Selama kurun waktu lebih dari 1.500 tahun, Allah telah menggerakkan hati dari lebih kurang 40 orang yang berasal dari berbagai latar kehidupan, untuk menuliskan apa yang telah mereka lihat dan apa yang telah mereka dengar. Pengajaran, cerita, dan kesaksian telah diteruskan turun-temurun secara lisan, ataupun melalui pahatan pada loh-loh batu, dan tulisan pada gulungan-gulungan kitab. Ketika semua tulisan-tulisan kudus tersebut dirangkum menjadi satu, jadilah Alkitab.

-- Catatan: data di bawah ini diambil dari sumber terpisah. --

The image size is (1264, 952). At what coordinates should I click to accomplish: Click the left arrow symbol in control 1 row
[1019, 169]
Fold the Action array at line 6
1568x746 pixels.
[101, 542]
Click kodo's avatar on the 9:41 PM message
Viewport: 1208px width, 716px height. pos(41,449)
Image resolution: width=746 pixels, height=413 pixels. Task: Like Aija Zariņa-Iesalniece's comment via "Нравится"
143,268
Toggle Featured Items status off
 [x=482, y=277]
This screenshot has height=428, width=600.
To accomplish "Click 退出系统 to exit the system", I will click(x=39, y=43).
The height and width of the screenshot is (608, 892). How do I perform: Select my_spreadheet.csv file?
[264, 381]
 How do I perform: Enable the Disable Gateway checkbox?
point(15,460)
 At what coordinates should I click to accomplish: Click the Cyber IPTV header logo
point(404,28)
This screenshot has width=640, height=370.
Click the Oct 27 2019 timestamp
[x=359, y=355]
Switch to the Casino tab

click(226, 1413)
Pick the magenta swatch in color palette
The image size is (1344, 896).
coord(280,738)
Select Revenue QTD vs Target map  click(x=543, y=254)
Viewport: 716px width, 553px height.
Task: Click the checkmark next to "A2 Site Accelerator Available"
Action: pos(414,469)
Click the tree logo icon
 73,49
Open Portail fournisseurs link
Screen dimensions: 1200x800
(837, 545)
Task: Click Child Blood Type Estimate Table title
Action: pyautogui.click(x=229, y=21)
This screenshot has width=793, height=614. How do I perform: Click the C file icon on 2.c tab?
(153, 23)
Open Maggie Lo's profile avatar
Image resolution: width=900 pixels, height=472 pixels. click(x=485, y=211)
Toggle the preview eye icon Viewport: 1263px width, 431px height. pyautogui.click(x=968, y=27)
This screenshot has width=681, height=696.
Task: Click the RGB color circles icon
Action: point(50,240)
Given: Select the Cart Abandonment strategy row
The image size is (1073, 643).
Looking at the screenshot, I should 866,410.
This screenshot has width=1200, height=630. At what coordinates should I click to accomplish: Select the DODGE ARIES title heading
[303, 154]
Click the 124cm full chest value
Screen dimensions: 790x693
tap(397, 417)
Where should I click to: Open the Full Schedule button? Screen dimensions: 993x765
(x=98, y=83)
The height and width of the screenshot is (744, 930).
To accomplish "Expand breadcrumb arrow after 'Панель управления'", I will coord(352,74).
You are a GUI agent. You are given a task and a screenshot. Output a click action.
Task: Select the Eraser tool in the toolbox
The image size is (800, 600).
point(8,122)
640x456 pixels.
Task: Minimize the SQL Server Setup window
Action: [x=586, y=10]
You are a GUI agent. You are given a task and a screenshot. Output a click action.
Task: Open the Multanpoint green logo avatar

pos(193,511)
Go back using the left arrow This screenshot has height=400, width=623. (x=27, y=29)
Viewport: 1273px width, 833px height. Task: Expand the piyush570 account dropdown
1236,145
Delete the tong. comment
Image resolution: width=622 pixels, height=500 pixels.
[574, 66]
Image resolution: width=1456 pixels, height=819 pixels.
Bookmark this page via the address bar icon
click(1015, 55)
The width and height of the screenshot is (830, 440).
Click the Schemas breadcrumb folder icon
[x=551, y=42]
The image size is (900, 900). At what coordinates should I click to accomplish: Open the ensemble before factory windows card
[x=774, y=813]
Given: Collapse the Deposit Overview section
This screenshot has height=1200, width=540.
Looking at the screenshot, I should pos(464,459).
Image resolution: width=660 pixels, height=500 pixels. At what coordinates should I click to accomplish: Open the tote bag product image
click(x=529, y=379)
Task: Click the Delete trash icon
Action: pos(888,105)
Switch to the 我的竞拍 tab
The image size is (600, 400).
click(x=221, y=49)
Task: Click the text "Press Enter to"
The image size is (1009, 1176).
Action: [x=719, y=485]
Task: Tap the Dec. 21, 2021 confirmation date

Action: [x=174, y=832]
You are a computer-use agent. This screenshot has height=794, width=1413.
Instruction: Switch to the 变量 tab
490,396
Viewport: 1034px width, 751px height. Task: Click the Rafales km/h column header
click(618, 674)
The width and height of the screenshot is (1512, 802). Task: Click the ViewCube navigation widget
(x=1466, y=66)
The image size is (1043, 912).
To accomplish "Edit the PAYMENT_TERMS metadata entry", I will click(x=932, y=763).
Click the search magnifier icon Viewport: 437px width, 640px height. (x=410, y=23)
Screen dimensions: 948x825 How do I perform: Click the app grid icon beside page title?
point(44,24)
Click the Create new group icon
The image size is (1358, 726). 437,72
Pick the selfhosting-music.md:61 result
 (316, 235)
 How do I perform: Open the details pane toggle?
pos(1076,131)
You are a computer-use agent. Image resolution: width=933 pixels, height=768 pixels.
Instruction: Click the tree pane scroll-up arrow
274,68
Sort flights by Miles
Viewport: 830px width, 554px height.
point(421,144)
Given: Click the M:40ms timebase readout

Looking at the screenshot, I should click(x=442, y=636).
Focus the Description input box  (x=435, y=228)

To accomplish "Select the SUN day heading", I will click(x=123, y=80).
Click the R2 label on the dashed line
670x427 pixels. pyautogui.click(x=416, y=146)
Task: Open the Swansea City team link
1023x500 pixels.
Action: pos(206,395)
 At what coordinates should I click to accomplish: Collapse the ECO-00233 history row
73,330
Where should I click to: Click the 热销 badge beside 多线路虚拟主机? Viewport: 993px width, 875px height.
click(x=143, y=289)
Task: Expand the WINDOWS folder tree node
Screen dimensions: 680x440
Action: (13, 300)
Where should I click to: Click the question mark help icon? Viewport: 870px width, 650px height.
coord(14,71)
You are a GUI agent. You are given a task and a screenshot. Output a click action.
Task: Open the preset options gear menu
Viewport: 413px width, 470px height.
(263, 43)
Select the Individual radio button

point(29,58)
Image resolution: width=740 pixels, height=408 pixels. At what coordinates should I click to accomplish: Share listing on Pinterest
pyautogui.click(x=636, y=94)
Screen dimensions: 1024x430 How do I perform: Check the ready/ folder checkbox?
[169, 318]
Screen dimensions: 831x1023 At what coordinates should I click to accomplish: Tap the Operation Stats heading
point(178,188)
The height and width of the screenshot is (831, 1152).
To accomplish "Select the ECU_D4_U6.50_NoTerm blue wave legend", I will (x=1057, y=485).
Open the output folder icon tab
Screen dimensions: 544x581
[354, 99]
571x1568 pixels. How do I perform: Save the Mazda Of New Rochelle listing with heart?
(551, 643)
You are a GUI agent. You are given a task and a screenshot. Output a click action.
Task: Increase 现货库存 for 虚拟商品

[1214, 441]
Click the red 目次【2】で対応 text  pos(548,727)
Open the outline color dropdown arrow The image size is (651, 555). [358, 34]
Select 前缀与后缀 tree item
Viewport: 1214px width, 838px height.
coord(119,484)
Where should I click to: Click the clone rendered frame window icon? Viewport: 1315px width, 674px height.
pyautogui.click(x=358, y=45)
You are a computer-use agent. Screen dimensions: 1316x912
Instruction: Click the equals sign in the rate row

Alkitab adalah pernyataan diri Allah kepada dunia. Dia berbicara kepada kita melalui para nabi, rasuk-rasul, dan Anak-Nya, Yesus Kristus. Alkitab merupakan sebuah catatan yang menuliskan interaksi Allah dengan manusia di sepanjang sejarah. Melalui berbagai peristiwa sejarah dan pesan-pesan Ilahi ini, Alkitab memperlihatkan kepada kita siapa Allah, dari mana asal manusia, dan apa yang Allah harapkan dari kita.

Namun fokus utama Alkitab adalah pada penyelamatan yang dibawa oleh Anak Allah, Tuhan kita Yesus Kristus, ke dalam dunia ini. Alkitab menjelaskan bagaimana Allah mengutus Yesus Kristus untuk membangun kembali hubungan kita dengan Dia, dan membuka jalan menuju Kerajaan Surga-Nya.

Jika Anda ingin mengetahui lebih lanjut mengenai Tuhan Yesus Kristus, dan bagaimana cara untuk mencapai Surga, sumber jawabannya adalah Firman Allah, yaitu Alkitab.